For Reedies, the conservative rebellion begins on day one. Every freshman takes Humanities 110 (“Hum 110”), a yearlong plunge into ancient Greece and Rome and Testaments Old and New. “Our primary goal is to teach students how to make good arguments,” says Anne Delehanty, a professor of French and humanities. “And by questioning whether the Greeks, Romans, and Egyptians were ‘just like us,’ ‘utterly unlike us,’ or something in between, students get a richer understanding of the past.”

This march through antiquity definitely shapes a Reedie’s worldview. “Society must have shared values,” says Chana Cox, a 1964 Reed graduate and recently retired Lewis & Clark College lecturer. “Exposure to the classics is one way to create that kinship.”

Every college pays lip service to “well-rounded” students—often while funding tutoring services for football players. Reed’s requirements leave no choice. Wordsmiths find themselves taking calculus; computer science savants face Euripides. And, yes, everybody must take a year and a half of PE. (Thank you, badminton.) The nation’s only nuclear reactor in undergraduate hands symbolizes the school’s rigorous science programs. To top it off, every senior must write and defend an ambitious research thesis.

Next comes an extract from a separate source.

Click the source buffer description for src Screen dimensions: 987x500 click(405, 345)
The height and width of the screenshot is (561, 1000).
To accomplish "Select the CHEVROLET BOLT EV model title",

Reed takes a lonely, possibly doomed stand in an era when most people think of college as glorified job training.

Those demands might explain the protean flexibility that allowed Reedies of different eras to found both Tektronix and New Deal Vodka, and why the alumni roster includes both the author of Geek Love and the inventor of Zoloft. Certainly, Reed’s stringent (“onerous,” some have said) graduation requirements set it apart, even in elite academia. Brown, an Ivy League school in Providence, Rhode Island, attracts a similar student body, but since the early 1970s has imposed no multidisciplinary requirements at all. Amherst College boasts of its “open curriculum” (i.e., no requirements). Vassar, Wesleyan, Grinnell, Yale—all similarly malleable.

Reed is even more out of step with the nation as a whole. Business has become the no. 1 major in the country. The for-profit University of Phoenix (also founded by a Reed grad, incredibly) has become the nation’s single biggest college. Even President Obama seems to regard the higher-ed system as a network of trade schools.

In that context, the future can look ominous for Reed’s ideals. “Unfortunately, I think the traditional humanities-based curriculum is doomed,” says Frank Donoghue, an Ohio State professor and author of The Last Professors. “It simply costs too much, and entails a tremendous leap of faith, with highly unpredictable results.”

I hope Donoghue is wrong. At Reed, I read a lot and learned an astonishing amount. And for now, Reed ensures that Portland remains home to a tribe of people who have thought hard about Western civilization’s greatest achievements, and who have grappled with problems far outside of their personal expertise.

In that, Reed’s true contribution to Portland is far more radical than most people suspect.